- _Text block_
↓↓↓
Monday, January 30, 2012

Inborn instinct for conflict?

 Looking back at the first months and years of my children’s lives, I would agree with those that say humans have an instinct or inborn trait for conflict, and I would add that’s it's closely tied to the fulfillment of our needs, whether those needs be physical, mental, emotional or psychological. From very early on, my little ones let me know when what I was or was not doing for them conflicted with what they wanted.

Growing up myself in a family of four children, I would have to say that an instinct for conflict was of great value. It didn’t take long for me to discover that my thoughts, wants and desires often conflicted with those of my siblings and parents. Learning how to reconcile what I thought and wanted with what other people  were thinking and wanted; and the conflict that arose because these things were different or sometimes the same; taught me empathy, tolerance, forbearance, negotiation and collaboration.

I believe an instinct for conflict makes us more human. It provides an opportunity for personal growth and for becoming a better, more compassionate human being.
↑↑↑
- _Listed records_
↓↓↓
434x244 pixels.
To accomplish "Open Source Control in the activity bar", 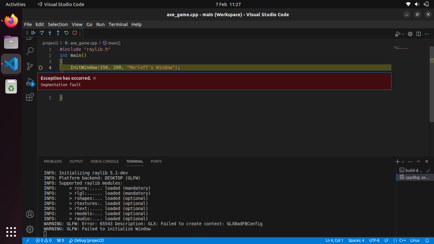I will (30, 66).
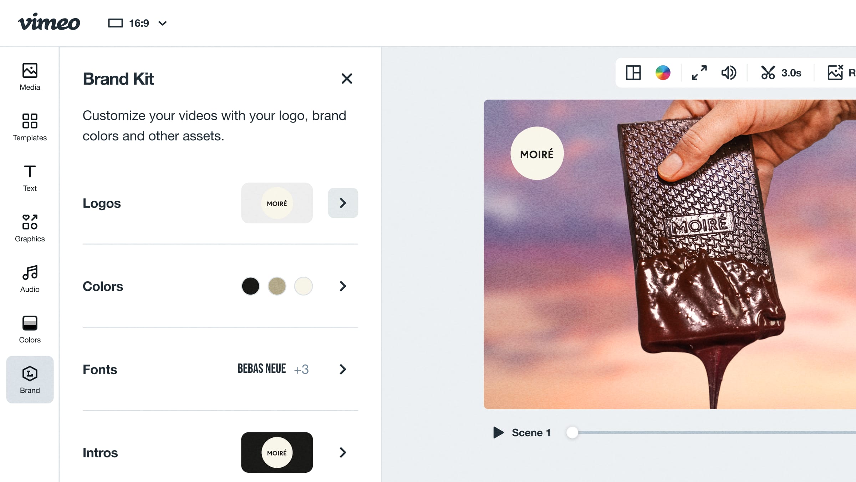The width and height of the screenshot is (856, 482).
Task: Open the Templates sidebar section
Action: point(30,127)
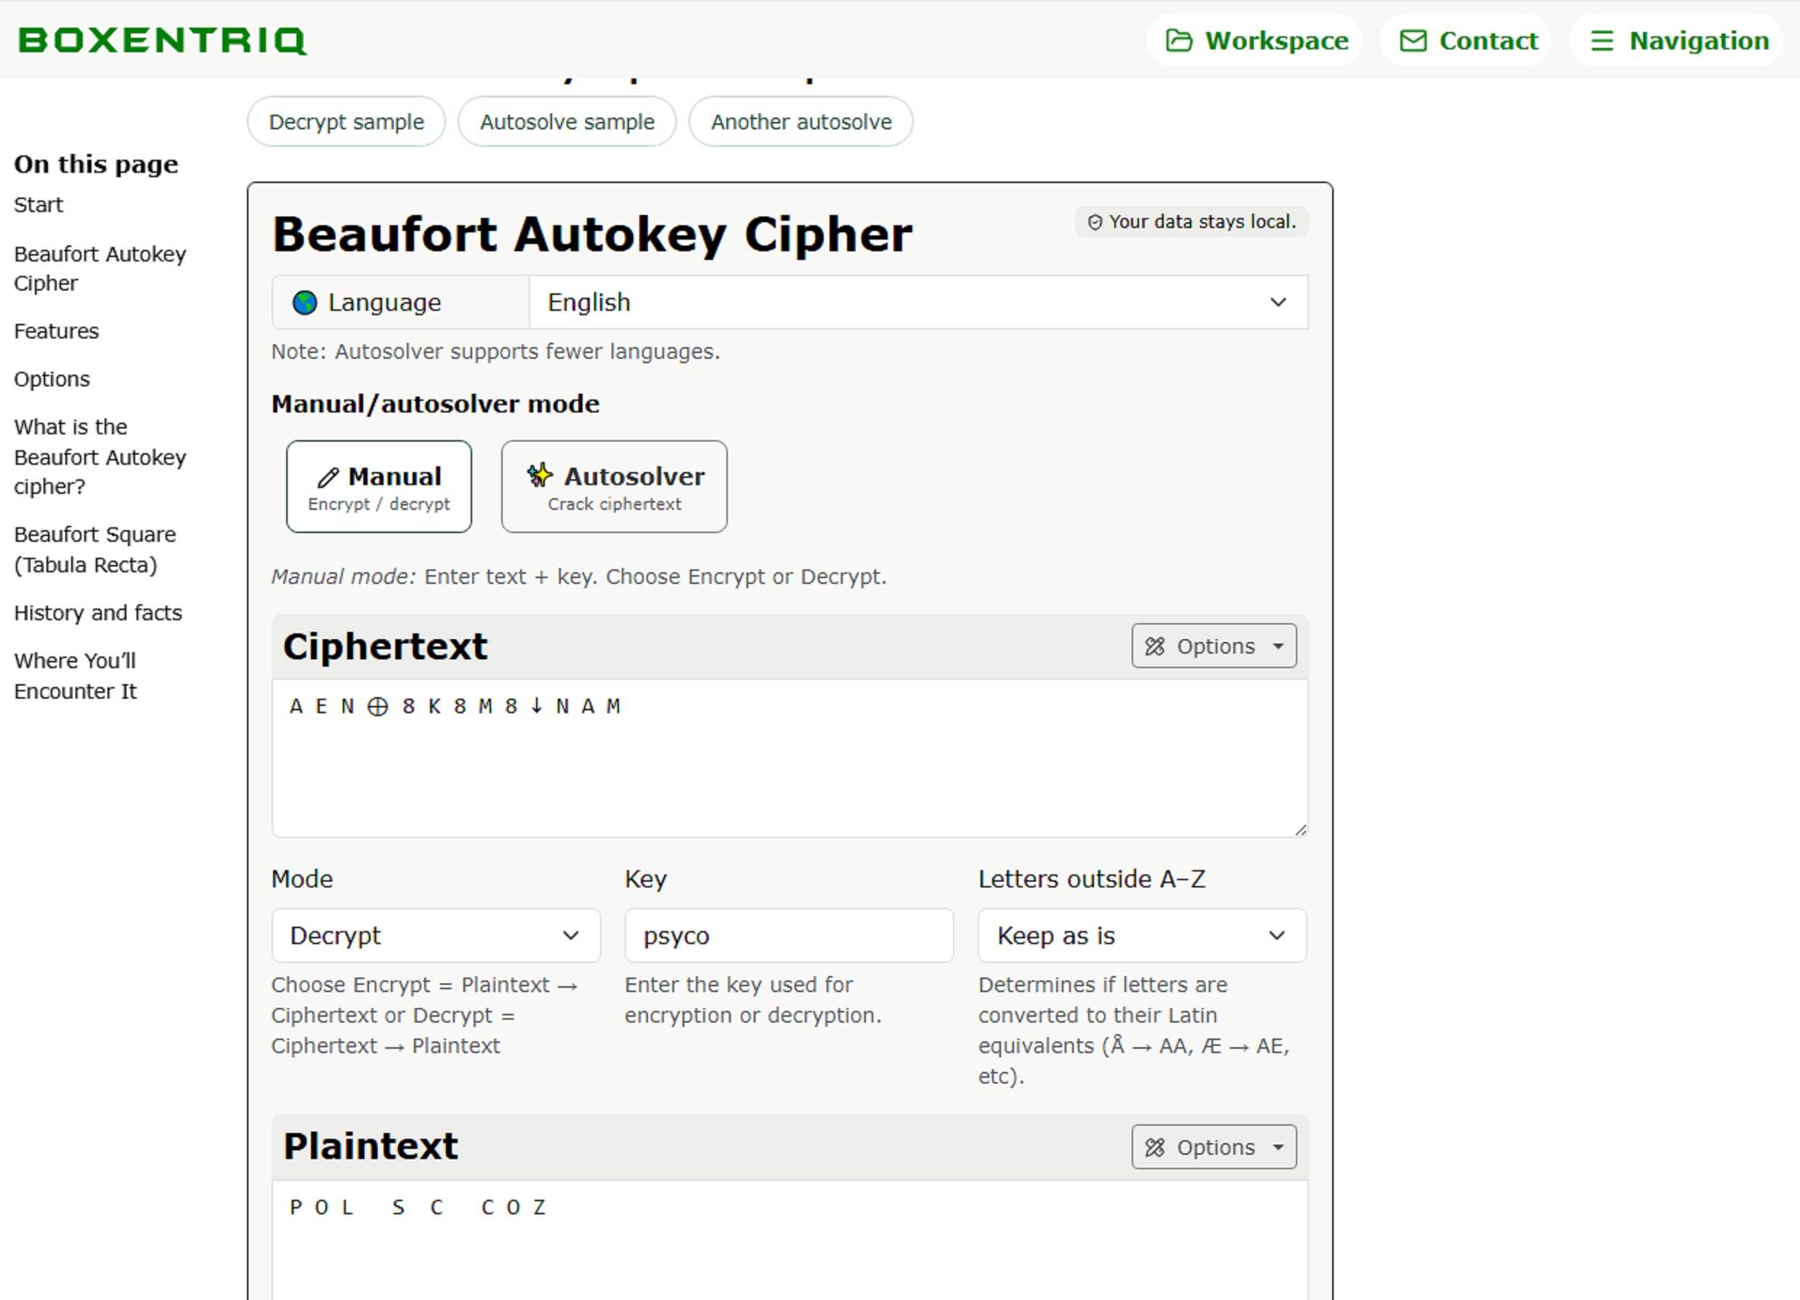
↑↑↑
- _Task A_
In the post on an instinct for conflict, write out everything from "Growing up myself" down to "compassionate human being.", substituting "brothers and sisters" for "siblings".
- _Task B_
Answer these questions from the post on an instinct for conflict:
(i) What date appears at the top of the post?
(ii) How many children were in the family the writer grew up in?
(iii) According to the writer, what does an instinct for conflict make us?

- _Task answer A_
Growing up myself in a family of four children, I would have to say that an instinct for conflict was of great value. It didn’t take long for me to discover that my thoughts, wants and desires often conflicted with those of my brothers and sisters and parents. Learning how to reconcile what I thought and wanted with what other people  were thinking and wanted; and the conflict that arose because these things were different or sometimes the same; taught me empathy, tolerance, forbearance, negotiation and collaboration.

I believe an instinct for conflict makes us more human. It provides an opportunity for personal growth and for becoming a better, more compassionate human being.

- _Task answer B_
(i) Monday, January 30, 2012
(ii) Four
(iii) More human